◆ **TASK ITEM**: Reproduce exactly the line with "Viewport: 1012px width, 1041px height." and all the lines beneath it, stopping only at the end of the material.

◆ **MATERIALS PROVIDED**:
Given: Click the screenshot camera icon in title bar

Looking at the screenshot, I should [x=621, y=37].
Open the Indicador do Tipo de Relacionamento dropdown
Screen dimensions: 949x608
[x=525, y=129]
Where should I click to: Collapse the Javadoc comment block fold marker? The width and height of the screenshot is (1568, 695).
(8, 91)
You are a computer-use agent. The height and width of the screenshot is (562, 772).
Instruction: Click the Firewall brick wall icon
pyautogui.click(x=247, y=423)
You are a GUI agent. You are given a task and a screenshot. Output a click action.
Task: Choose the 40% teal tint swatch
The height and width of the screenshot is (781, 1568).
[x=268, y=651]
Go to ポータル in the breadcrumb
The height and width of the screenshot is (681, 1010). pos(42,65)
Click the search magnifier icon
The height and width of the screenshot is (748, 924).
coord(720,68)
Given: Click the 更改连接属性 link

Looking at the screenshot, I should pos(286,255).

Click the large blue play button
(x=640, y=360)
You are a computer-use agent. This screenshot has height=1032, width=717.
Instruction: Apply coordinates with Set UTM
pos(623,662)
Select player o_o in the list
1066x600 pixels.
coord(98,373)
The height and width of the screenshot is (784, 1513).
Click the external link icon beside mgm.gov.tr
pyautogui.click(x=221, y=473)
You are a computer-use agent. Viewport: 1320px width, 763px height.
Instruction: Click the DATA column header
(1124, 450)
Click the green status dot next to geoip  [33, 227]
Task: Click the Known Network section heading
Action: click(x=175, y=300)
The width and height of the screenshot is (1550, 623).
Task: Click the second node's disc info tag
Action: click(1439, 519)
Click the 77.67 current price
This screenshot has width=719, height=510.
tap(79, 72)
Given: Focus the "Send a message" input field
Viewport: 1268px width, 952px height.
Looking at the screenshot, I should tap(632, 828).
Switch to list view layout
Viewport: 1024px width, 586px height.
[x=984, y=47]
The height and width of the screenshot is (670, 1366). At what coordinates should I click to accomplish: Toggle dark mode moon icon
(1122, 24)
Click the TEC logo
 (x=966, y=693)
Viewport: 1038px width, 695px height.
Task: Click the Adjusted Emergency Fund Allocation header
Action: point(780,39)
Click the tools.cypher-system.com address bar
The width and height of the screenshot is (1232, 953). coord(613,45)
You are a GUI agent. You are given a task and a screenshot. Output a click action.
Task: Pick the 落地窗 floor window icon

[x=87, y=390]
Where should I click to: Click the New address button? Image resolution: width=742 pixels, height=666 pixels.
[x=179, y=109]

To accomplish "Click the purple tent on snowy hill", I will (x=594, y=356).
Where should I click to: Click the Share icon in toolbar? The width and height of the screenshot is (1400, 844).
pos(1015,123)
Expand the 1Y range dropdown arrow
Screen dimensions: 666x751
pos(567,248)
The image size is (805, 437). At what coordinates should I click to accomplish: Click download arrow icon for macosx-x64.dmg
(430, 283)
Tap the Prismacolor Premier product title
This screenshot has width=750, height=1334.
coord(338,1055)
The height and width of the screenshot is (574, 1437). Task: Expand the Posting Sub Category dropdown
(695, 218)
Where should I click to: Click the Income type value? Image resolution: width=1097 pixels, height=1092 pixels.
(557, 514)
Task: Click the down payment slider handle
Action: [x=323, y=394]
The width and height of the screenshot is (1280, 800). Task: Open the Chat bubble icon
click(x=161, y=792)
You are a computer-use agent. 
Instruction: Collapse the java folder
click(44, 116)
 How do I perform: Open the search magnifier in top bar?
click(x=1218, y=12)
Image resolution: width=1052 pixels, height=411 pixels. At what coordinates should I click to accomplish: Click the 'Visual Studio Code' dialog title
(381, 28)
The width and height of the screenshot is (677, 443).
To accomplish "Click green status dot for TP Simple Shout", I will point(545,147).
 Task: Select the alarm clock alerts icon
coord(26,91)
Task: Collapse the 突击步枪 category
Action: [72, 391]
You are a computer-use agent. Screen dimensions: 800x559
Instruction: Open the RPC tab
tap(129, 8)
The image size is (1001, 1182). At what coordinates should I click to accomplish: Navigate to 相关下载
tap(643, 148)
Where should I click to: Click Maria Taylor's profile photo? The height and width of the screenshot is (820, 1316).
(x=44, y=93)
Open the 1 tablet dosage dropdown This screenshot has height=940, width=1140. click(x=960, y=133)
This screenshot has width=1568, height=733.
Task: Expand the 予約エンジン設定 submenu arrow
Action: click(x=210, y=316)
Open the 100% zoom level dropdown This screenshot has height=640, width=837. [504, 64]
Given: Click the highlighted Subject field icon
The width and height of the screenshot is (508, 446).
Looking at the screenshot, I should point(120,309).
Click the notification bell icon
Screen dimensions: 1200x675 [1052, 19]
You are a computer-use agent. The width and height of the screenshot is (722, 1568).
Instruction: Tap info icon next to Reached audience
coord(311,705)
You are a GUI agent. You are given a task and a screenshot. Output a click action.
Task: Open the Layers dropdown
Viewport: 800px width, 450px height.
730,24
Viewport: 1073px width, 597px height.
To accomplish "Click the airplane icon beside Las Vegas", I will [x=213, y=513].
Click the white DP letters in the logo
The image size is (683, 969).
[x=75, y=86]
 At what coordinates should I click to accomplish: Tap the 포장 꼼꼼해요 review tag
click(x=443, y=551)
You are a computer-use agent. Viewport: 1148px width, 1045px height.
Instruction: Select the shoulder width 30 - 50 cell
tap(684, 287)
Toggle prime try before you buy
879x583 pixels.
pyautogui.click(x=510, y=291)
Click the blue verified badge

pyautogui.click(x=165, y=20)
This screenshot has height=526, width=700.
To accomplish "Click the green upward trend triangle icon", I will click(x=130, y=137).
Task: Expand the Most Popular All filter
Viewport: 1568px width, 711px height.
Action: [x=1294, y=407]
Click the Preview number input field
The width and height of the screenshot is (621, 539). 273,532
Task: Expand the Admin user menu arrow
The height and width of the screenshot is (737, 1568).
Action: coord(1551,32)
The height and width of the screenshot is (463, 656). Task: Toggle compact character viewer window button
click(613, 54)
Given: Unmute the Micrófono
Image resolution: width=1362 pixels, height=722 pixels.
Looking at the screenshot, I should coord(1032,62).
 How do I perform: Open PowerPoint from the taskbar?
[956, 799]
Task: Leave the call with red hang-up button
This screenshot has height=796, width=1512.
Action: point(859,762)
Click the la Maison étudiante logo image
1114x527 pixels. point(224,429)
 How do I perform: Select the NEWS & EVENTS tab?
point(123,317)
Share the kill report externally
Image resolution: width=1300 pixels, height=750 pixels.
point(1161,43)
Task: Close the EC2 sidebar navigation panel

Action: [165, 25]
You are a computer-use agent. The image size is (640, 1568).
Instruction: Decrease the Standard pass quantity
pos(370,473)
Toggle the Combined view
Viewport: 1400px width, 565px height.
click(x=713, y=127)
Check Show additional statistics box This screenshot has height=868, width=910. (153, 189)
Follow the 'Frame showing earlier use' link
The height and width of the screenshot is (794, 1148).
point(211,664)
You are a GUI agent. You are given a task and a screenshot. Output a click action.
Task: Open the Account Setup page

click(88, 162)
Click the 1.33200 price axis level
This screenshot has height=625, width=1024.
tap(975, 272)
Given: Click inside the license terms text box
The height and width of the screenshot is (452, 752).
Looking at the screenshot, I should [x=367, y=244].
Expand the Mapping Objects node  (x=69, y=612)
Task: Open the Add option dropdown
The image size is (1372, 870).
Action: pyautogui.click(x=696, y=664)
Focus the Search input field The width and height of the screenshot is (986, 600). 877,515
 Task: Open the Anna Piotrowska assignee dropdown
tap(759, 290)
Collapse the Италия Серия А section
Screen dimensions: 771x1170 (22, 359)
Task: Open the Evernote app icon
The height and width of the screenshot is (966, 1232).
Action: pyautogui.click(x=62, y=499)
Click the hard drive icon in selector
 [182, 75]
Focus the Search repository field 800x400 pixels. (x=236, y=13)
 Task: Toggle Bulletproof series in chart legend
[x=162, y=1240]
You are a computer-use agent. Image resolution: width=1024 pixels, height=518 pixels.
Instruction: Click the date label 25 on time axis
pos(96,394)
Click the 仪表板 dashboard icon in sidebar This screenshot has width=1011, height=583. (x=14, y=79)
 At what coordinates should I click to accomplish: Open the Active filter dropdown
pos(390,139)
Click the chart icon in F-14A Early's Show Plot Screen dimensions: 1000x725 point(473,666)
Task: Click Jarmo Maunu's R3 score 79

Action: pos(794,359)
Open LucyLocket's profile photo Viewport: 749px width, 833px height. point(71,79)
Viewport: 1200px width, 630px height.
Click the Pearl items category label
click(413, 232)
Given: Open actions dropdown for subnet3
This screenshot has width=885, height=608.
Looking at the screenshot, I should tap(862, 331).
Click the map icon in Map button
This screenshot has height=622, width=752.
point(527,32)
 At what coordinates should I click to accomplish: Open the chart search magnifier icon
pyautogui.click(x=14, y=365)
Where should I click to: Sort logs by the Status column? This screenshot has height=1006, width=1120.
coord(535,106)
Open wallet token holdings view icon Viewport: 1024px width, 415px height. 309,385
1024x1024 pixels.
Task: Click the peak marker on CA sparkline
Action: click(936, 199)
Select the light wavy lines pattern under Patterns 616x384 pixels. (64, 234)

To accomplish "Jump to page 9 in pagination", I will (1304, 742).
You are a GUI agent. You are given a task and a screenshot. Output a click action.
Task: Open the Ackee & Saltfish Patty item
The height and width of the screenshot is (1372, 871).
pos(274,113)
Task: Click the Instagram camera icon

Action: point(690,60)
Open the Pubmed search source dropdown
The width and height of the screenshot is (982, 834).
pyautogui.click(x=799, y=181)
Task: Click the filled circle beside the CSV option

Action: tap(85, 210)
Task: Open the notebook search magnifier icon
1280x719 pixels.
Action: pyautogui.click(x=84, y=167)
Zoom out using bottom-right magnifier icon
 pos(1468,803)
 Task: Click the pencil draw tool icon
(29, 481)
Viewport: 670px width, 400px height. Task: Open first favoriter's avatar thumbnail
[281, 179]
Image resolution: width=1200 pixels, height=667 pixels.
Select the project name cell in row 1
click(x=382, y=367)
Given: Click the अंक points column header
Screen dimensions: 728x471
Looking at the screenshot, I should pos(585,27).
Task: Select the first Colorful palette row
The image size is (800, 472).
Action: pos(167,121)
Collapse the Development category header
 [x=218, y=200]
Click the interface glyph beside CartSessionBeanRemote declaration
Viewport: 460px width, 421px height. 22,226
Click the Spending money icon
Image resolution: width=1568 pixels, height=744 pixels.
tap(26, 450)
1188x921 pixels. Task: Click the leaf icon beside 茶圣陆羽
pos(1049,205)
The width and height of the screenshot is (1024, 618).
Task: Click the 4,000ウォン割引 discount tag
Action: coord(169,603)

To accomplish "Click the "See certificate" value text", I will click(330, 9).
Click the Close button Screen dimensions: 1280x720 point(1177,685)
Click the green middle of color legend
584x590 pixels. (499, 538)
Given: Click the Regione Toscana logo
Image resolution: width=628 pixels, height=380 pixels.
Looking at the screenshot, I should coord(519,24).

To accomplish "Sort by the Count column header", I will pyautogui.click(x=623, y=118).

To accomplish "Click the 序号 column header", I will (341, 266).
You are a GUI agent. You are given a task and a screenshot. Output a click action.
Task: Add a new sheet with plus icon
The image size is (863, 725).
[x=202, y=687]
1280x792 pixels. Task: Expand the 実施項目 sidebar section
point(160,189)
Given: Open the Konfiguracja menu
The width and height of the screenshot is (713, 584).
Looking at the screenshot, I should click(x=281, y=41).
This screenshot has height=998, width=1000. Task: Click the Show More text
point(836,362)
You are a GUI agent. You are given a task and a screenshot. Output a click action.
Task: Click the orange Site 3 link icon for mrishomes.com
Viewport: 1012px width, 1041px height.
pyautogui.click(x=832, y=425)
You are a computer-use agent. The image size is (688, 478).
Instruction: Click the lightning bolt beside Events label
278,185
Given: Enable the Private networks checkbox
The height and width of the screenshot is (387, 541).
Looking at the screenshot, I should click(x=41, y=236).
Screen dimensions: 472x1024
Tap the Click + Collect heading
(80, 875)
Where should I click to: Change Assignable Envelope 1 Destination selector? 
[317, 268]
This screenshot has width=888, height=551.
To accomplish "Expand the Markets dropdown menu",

◆ **RESPONSE TO THIS TASK**:
Viewport: 1012px width, 1041px height.
pyautogui.click(x=832, y=425)
You are a computer-use agent. The image size is (688, 478).
Instruction: Click the lightning bolt beside Events label
278,185
Given: Enable the Private networks checkbox
The height and width of the screenshot is (387, 541).
Looking at the screenshot, I should click(x=41, y=236).
Screen dimensions: 472x1024
Tap the Click + Collect heading
(80, 875)
Where should I click to: Change Assignable Envelope 1 Destination selector? 
[317, 268]
This screenshot has width=888, height=551.
To accomplish "Expand the Markets dropdown menu",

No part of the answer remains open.